For the last year, our team has been working on developing products that help derive insights from and make sense of unstructured web content, specifically focusing on the fashion domain. We primarily work with HTML data and text which necessitates the use of Natural Language Processing (NLP) and Machine Learning (ML). One of the challenges we face is keeping up with the state of the art and balancing delivery with data science upskilling.
Deep Learning For Natural Language Processing (NLP)
As a data science delivery team with core expertise in NLP, an area that we had been tracking was the application of deep learning in NLP. Deep learning is having a transformative impact in many areas where machine learning has been applied. The most early mature adoption has happened in areas where unstructured content can be more accurately classified or labelled for tasks such as speech recognition and image classification. One of the reasons for the success in these areas has been the ability of deep nets to learn an optimum features space and reduce time spent on the dark art of feature engineering.
In previous years, NLP was somewhat behind other fields in terms of adopting deep learning for applications. Text does not have a spatial feature space suitable for convolutional nets, nor is it entirely unstructured as it is already encoded via commonly understood vocabulary, syntax and grammar rules and other conventions. However, this has changed over the last few years, thanks to the use of RNNs, specifically LSTMs, as well as word embeddings. There are distinct areas in which deep learning can be beneficial for NLP tasks, such as in named entity recognition, machine translation and language modelling, just to name a few.
Upskilling Considerations in Data Science Delivery
In early August, one of our colleagues attended the Association for Computational Linguistics (ACL) conference in Berlin to better understand the benefits and readiness for adoption of deep learning in our team. As data scientists who have all spent time in academia, it is great to work in a company that not only allows you, but encourages and sponsors you to attend to conferences to keep up to date with the latest research approaches and technologies. When our colleague returned, he confirmed what we already knew: deep learning has become the state of the art for many NLP tasks, including one we are particularly interested in, Named Entity Recognition (NER).

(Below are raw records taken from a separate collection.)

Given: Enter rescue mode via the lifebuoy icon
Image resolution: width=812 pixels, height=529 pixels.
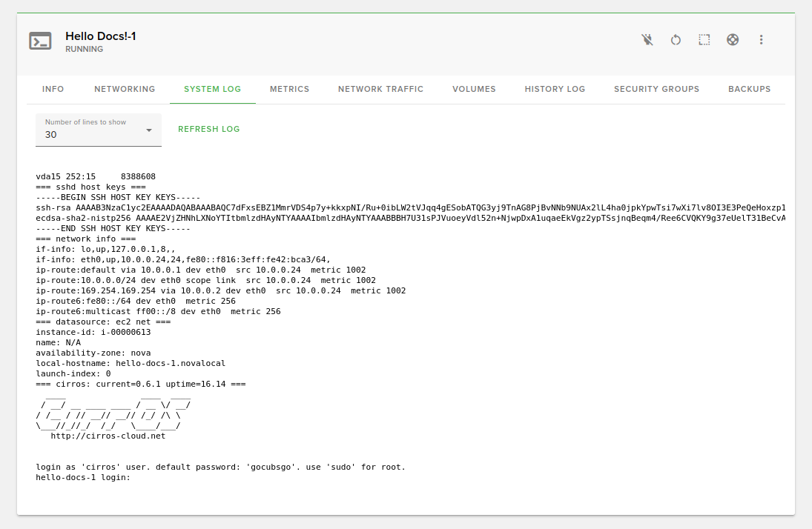Looking at the screenshot, I should pyautogui.click(x=733, y=40).
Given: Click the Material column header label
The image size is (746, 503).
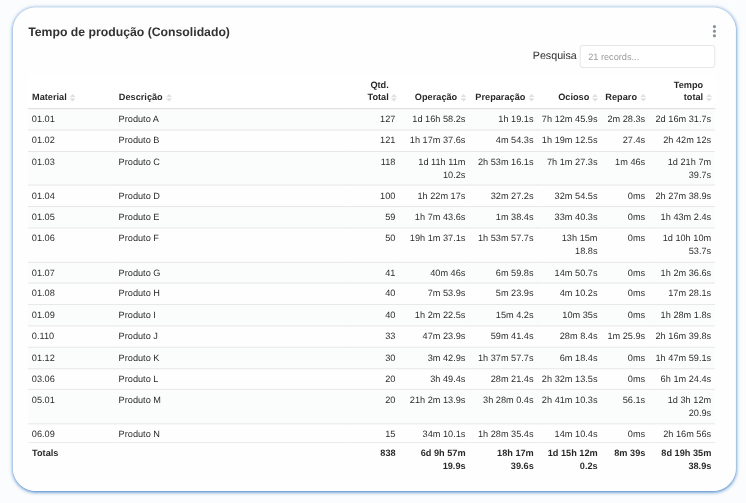Looking at the screenshot, I should click(x=49, y=98).
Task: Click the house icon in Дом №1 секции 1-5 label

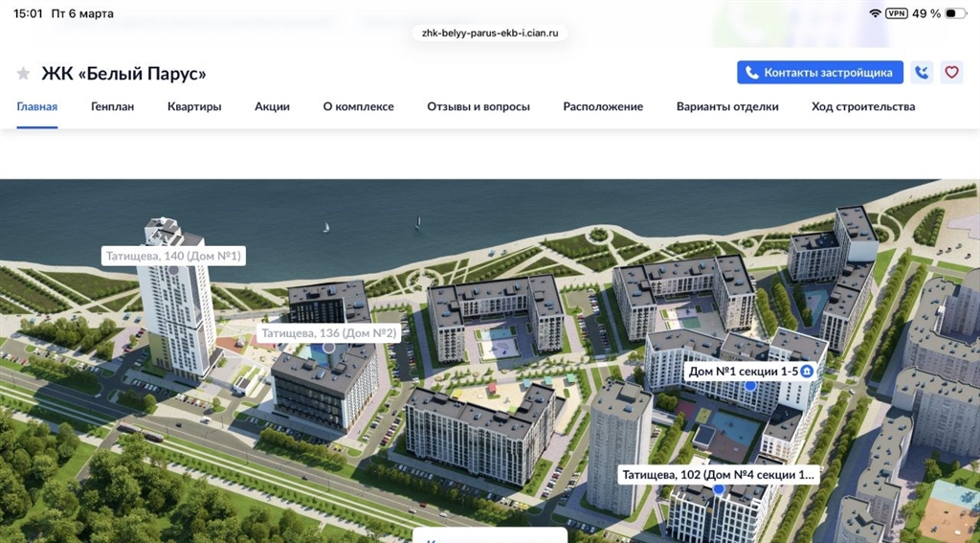Action: 808,371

At Zalando, we strive for excellence, and as researchers, we want to keep up with the state of the art. If our results could be better by using deep learning, we should test it, and if successful, adopt it. However, there was one initial obstacle: even if we had previous knowledge, none of us were experts in deep learning.
Contrary to academia, in a delivery team we have to take into account some considerations aside from the state of the art, such as:
- Tooling: Mature libraries with an active developer community, significant adoption, ideally backing from companies or open source
- Performance: Scaled and tried in production
- Ease-of-development: Cost/time-effective to bring from problem-setting to evaluation to deployment
- Validation of application: Has this approach demonstrated sufficient improvements over longer-established baseline systems? These benefits might include accuracy, ease of maintenance, or time to delivery
The Upskilling Plan
One of the challenges facing autonomous teams is making decisions to determine the what, how and when of invested time in upskilling. Upskilling is unanimously agreed to have a positive long-term effect for products and for an individual’s growth. However, spending time that could alternatively be spent on data science and engineering can often be a difficult pill to swallow, even guilt-inducing. We have a Tour of Mastery upheld as a core principle at Zalando, and a Practice Lead who through regular interaction and evaluation helps our team prioritize competencies to improve and source courses, training and other materials.
It looked like our roadmap for the quarter would contain some development of NLP models, improving the data quality of the initial systems we had developed previously. We wanted to dedicate time to better plan for this and communicate effectively with the product and delivery sides on what we felt was the best approach, as well as our capacity to do so. None of us had extensive experience in deep learning to date so we decided to sharpen the axe.
Get Time We ensured that guaranteed study time would be dedicated accordingly during our weekly planning. We chose three hours on Tuesday afternoons, approximately in the middle of our weekly cadence, for a period of six weeks. This was key, as otherwise the closest task takes your attention, and less urgent tasks get long-fingered. As well as communicating with each other, we also made sure that product stakeholders and leads were all aware of and understood the benefits of this initiative, and how it contributes to our capability to deliver state of the art data science.
We used this group as a way of collecting common thoughts about papers we were reading, compare practical exercises and engaging in knowledge sharing on mutually interesting. Even beyond the initial six weeks, we’ve still been using this slot to catch up on papers or articles we have read during the week.
Compile Resources We compiled a large list of courses, tutorials and of course (lots of!) papers. Taking the time to compile these resources means we have now built a repository of knowledge that will help anyone in the company wanting to upskill in deep learning for NLP.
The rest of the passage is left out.